You are about to have your first interview with an experienced, exceptionally capable vehicle incident lawyer about a possible personal injury claim. By bearing in mind that a lawyer will use an interview to assess your prospective claim, you’ll be able to prepare in a way that leave the right impression with a lawyer and makes it more likely that she or he’ll agree to represent you.
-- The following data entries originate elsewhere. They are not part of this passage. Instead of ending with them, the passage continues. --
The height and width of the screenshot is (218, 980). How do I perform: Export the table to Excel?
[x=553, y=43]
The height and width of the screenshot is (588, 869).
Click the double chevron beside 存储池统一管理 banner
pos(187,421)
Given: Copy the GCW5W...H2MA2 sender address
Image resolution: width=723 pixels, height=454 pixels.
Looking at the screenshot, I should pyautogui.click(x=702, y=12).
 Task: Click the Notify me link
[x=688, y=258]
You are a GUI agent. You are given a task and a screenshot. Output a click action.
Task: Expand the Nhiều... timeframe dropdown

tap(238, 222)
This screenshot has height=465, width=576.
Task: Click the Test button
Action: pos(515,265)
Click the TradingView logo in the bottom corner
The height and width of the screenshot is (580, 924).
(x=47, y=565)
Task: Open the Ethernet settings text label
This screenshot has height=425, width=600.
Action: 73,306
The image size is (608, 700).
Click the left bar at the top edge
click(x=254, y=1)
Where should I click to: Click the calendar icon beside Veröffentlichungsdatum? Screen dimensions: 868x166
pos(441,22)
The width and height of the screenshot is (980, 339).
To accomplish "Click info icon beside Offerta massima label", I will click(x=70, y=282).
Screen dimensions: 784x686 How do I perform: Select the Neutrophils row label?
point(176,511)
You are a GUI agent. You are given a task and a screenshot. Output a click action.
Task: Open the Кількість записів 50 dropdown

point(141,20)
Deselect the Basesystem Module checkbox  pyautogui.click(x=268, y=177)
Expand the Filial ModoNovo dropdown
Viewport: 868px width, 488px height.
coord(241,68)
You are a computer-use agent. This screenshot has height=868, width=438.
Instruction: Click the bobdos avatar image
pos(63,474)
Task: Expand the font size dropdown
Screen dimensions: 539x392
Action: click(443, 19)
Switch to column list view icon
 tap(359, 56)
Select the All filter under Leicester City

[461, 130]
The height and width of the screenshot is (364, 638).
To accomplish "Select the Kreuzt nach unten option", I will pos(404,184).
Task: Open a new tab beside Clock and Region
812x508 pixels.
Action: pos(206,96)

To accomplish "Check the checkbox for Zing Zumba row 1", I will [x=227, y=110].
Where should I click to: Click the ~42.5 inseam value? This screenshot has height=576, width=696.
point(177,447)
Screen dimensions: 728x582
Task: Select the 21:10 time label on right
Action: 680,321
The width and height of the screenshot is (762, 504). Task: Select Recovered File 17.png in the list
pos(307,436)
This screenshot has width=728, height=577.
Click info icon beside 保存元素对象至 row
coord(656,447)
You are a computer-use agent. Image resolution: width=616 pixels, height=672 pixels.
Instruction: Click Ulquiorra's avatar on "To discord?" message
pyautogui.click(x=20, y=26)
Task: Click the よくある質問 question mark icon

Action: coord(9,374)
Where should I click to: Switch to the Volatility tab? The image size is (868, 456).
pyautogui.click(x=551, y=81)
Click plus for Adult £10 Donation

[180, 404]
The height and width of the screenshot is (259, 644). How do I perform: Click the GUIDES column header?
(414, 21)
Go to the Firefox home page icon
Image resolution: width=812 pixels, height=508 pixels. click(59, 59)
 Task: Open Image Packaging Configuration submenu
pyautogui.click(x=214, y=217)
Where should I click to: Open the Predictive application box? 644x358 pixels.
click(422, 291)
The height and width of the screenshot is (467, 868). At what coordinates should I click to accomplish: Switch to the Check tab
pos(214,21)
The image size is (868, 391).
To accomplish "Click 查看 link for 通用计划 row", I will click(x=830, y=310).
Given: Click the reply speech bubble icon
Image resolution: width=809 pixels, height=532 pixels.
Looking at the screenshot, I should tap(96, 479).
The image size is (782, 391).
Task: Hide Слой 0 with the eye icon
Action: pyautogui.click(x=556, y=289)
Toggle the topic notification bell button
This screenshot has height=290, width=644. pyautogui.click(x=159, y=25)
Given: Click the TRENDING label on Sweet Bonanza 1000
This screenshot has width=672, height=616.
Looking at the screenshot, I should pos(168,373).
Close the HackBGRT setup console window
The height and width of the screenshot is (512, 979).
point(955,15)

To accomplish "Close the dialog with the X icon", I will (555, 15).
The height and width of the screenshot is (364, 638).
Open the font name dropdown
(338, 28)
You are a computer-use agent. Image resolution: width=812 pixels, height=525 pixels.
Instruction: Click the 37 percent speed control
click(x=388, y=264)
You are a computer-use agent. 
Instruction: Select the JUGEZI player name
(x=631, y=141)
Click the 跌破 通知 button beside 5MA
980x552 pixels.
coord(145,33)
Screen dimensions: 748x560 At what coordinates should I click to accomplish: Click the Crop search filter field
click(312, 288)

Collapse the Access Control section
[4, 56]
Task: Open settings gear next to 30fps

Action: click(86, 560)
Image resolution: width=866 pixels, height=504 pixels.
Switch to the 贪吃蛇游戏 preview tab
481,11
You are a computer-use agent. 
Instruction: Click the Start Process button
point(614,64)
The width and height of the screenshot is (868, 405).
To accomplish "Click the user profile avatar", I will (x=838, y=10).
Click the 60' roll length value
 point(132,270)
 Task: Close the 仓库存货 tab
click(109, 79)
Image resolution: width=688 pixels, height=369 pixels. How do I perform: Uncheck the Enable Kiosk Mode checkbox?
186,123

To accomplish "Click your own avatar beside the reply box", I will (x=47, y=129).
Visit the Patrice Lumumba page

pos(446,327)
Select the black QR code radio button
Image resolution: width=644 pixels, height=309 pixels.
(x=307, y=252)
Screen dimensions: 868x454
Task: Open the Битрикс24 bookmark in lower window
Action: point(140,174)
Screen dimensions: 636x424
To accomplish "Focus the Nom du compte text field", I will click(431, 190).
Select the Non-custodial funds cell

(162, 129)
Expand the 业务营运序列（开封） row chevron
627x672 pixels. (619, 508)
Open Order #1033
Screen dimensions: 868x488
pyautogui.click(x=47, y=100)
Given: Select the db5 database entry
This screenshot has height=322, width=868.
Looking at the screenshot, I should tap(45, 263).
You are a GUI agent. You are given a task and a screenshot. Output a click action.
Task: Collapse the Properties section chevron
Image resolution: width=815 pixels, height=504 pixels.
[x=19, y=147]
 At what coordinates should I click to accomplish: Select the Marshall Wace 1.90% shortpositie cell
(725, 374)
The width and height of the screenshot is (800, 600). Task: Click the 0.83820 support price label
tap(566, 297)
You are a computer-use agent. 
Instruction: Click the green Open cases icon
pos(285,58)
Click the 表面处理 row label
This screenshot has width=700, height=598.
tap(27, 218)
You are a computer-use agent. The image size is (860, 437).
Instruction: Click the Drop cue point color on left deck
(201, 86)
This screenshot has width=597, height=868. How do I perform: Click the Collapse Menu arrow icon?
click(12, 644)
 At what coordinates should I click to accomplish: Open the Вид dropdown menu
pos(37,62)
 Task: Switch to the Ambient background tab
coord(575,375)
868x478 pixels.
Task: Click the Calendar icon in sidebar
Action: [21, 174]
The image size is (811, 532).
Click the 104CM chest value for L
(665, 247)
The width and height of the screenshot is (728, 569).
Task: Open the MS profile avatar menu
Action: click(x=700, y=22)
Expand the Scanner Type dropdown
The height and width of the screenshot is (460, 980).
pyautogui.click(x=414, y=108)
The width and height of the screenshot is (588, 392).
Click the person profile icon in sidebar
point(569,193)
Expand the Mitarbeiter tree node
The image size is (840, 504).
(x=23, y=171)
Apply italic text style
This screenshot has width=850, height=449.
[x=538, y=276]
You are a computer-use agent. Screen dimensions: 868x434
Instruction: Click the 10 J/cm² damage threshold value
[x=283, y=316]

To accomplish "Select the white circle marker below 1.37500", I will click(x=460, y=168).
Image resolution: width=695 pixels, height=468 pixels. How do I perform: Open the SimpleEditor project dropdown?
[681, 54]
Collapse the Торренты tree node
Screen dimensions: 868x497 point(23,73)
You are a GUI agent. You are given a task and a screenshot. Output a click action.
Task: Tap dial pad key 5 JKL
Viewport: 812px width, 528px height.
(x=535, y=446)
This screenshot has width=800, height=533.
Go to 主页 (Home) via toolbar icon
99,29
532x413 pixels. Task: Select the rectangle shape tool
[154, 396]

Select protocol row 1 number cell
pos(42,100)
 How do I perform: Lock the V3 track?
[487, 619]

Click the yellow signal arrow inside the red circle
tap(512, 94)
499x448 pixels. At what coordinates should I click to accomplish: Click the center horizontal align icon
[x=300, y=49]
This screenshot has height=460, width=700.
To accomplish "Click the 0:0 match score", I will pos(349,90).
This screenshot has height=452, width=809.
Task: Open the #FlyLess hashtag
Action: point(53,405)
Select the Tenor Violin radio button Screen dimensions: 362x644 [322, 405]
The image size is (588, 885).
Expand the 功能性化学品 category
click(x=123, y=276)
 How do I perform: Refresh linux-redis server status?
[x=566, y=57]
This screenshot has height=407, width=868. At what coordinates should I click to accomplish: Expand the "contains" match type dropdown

What a lawyer needs to assess your case?
A lawyer needs some documents from you, so as to assess your potential claim. These reports will help an attorney get extra descriptions of an accident, ascertain of any witnesses and their perspective of how an incident has occurred and who’s to blame. Learn about any particular circumstances like alcohol, and if anyone is cited for an accident. Photos will assist a lawyer to have an idea of a collision scene and total amount of traffic, visibility, and weather requirements.
A lawyer will need to recognize another driver to discover as much about a driver as possible, including whether a driver has insurance, and if a driver is involved with other accidents. The lawyer will want to ascertain whether witnesses provide a comparable account of a collision. An attorney will also be capable to gauge a position and extent of harm to vehicles involved.
Provide a lawyer with all possible documents
Potential jurors have a tendency to look at serious injuries in cases of minor harm to vehicles suspiciously. While there are many serious injuries that may be sustained in cases involving low impact or minor vehicle harm, an attorney will need to determine how much resistance can be posed by claim adjusters and potential jurors. For injuries which are visible, like hematomas, fractures, cuts and resulting scarring, photos are the best way to relate severity of an injury.
All medical records regarding a diagnosis of injuries you suffer as a consequence of a collision and of treatment you’ve undergone for all those injuries are required. These records will help your attorney to determine extent of your injuries, your treatment for all those injuries, and cost of treatments. An attorney will ask your physicians for documentation for future treatments as well.